The other man pretended not to notice. “I just wanted to have a little chat,” he said. “Don’t tell me you’re uncomfortable.”
“Don’t patronize me, Pinto.” Coley clenched his teeth against both the hated tone and the coolness of the slab he was bound to. He had been stripped to his waist; a sheet was hanging half-off of the lower half of his body. He hated appearing so vulnerable before an enemy. And he also hated that every scar, every remnant of a burn, was on display for this cruel and sadistic character.
The other’s visage hardened. “You’re in no position to give orders, Rodman.” He reached for a lever on a nearby console. As he drew it downward, a stabbing, burning jolt seized hold of Coley’s body. It felt like he was unbearably stuck to the table.
His captor pulled up the lever, releasing him and stopping the pain. “Now.” The unwelcome man got right up in his gasping face. “I hope you’re ready to answer some questions.”

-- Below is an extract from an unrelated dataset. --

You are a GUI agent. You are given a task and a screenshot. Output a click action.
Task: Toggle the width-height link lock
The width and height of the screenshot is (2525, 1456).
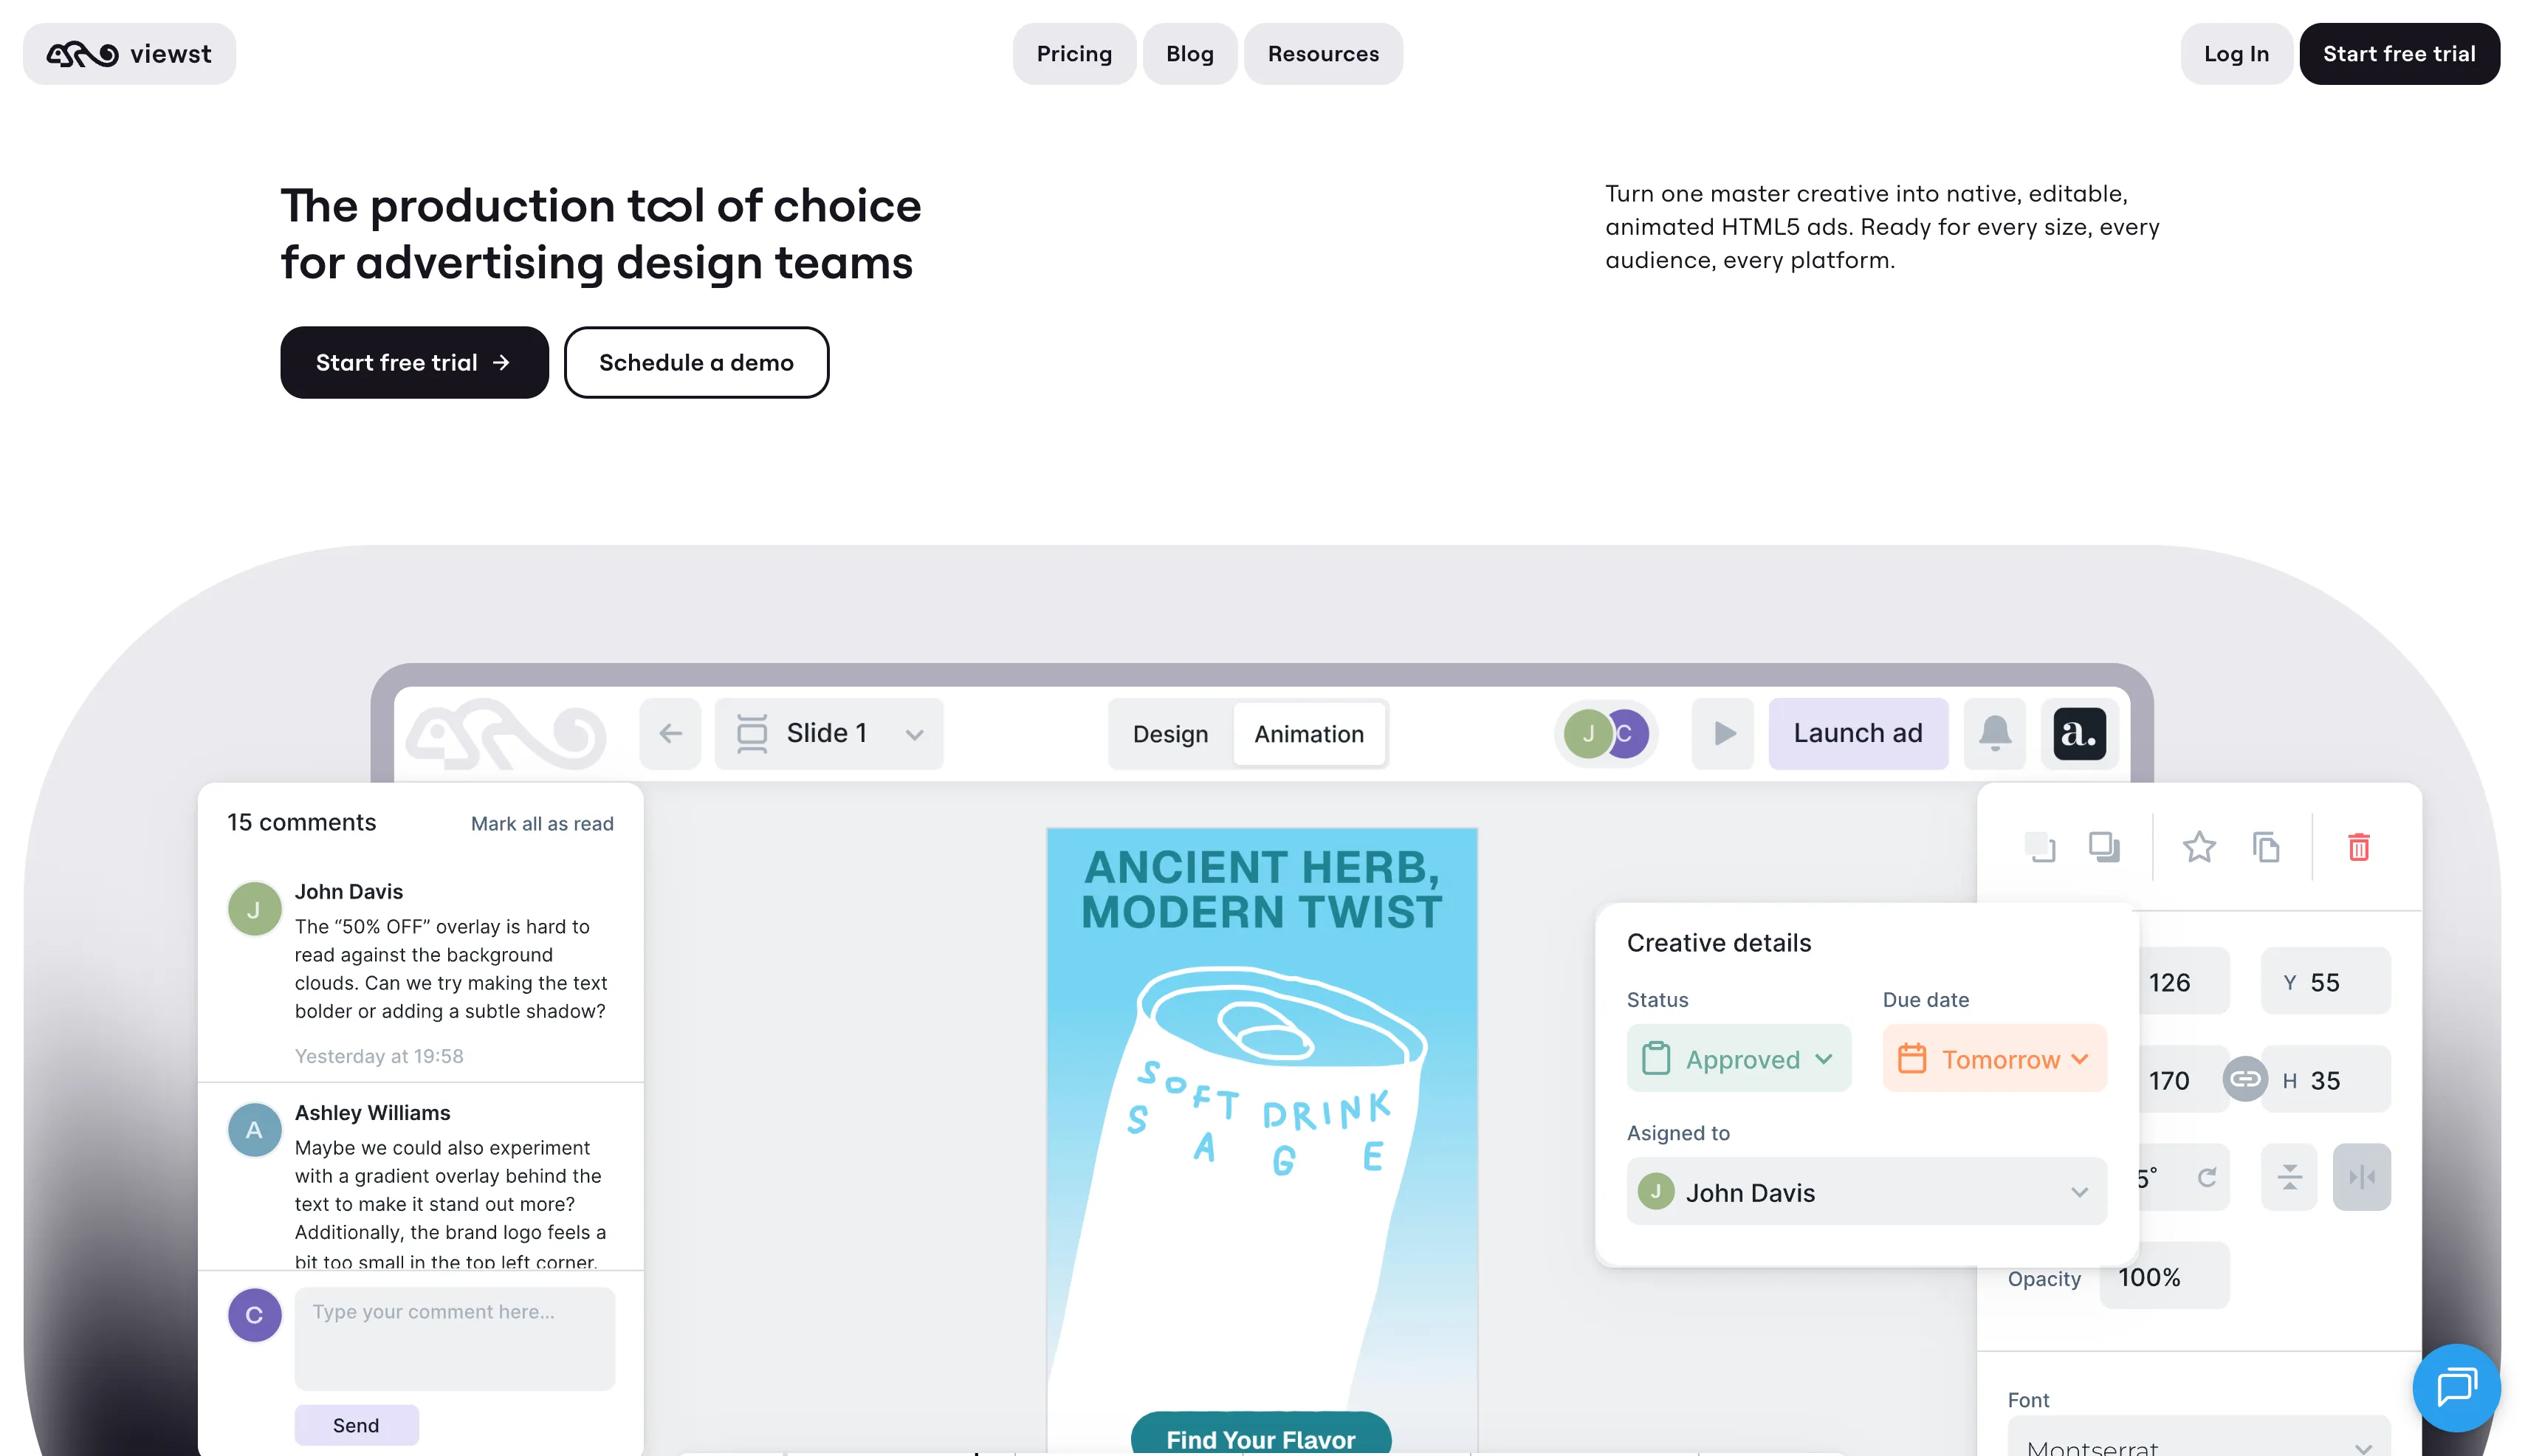point(2244,1079)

“I . . .” Coley glowered hatefully. “And I suppose if I don’t, you’ve got more of that planned.”
“Oh, you’re a quick learner.” Pinto drew up a leg, resting his foot on a shelf and leaning forward. “You know, Rodman, you puzzle me. Maybe more than that pathetic assistant district attorney. We look uncannily alike. You’ve even been on the wrong side of the law, as I am. And I’ve heard rumors that you really know how to psyche someone out.
“But on the other hand, you weren’t going to stand for whole town and cities being killed off, even if you’d gain and gain big from it. And I’m afraid I just don’t understand that.”
“I don’t have to explain myself to you.”
The next instant brought another rush of pain, this one worse than before. Coley fought to bite back the scream of agony. He could not show that weakness to Pinto. He could not. Pinto would take too much delight in it.
The electricity cut off and he slumped against the slab, his breathing heavy and pained. Pinto leaned against the console, nonchalant but clearly relishing the torment. “Ready to do some explaining?”
Coley clenched his teeth. “I just don’t see any point in senseless killing.”
“Senseless? Do you know how much money you could’ve got from those places?” Pinto grinned. “You would have been rolling in loot.”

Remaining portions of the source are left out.